As an Ohio attorney myself I’ve sat here all evening trying to figure out how such a document gets filed. Hanlon’s Razor counsels us to never assume malice when stupidity will suffice for an explanation, but to claim $500 from the estate of a child whom your own officers gunned down, after which the entire country’s attention, sadness and anger was focused on your city as a result, would require some profound stupidity here. How does this happen?
One explanation is that it was mere oversight. That this attorney files many of these probate claims a day, has gained some frighteningly efficient cutting and pasting skills and simply zipped this one along with all of the others, not realizing that he’d be filing a document that would make his employer look like it’s slapping a grieving family in the face in a way that only China and Iran might do. If that was the case, however, and the attorney literally did not read what he was filing, it violates Ohio’s Code of Professional Responsibility which requires attorneys to, you know, read what they’re filing. I’m assuming the lawyer in question here won’t want to use that as a defense.
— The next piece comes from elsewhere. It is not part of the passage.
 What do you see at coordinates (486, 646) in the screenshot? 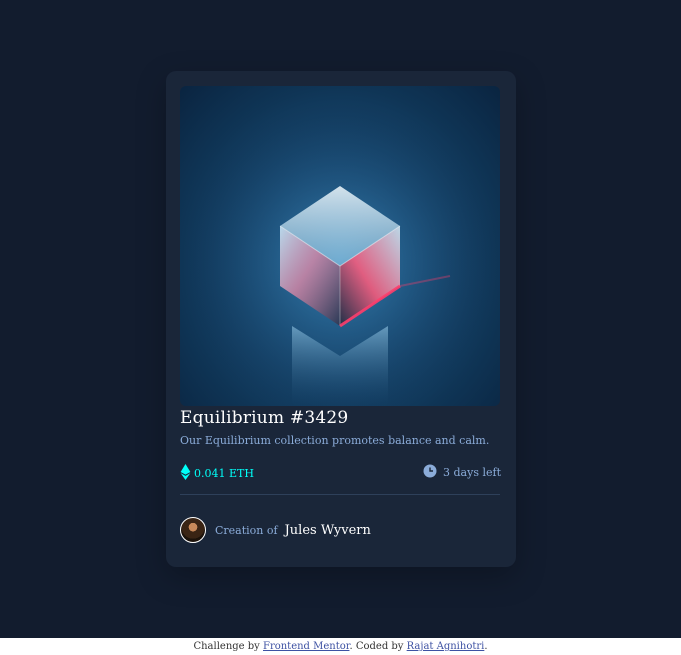
I see `footer-suffix: .` at bounding box center [486, 646].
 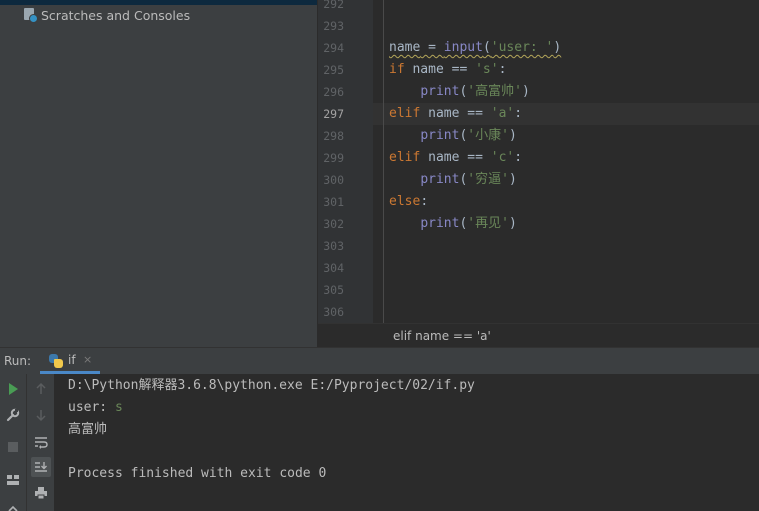 What do you see at coordinates (460, 92) in the screenshot?
I see `code-line-296: print('高富帅')` at bounding box center [460, 92].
If he did read the filing, however, it speaks to something far worse than an ethical breach. It requires a complete moral failing on the part of the city.
There is virtually no one in the City of Cleveland and literally no one in the city’s law department, I presume, who does not know who Tamir Rice was. If the attorney in question exercised even a moment’s professional care and read the document to which he was affixing his signature, he would know what he was doing. He would know that such a filing would lead to the level of outrage about it that is already beginning on social media and, in the next few days, will likely be the subject of national news stories. He would – as I would hope any attorney would – have gone to his boss and asked if this was really something that the city should be doing. Maybe run it up the flagpole, past the lifers and to the political people. Past the p.r. folks and the ones who have spent over a year trying to deal with the mess that those officers created when they shot down an unarmed child.
If he did do that and if he and everyone was fine with it and the pleading was still filed, what then? Hanlon’s razor’s requires that we conclude that it was malice. That, as is the case with the practices of Iran and China, it was inhuman.
Which is it, Cleveland? Did your attorney commit professional misconduct or do you, as a city, think it appropriate to impose a bullet fee on the family of Tamir Rice?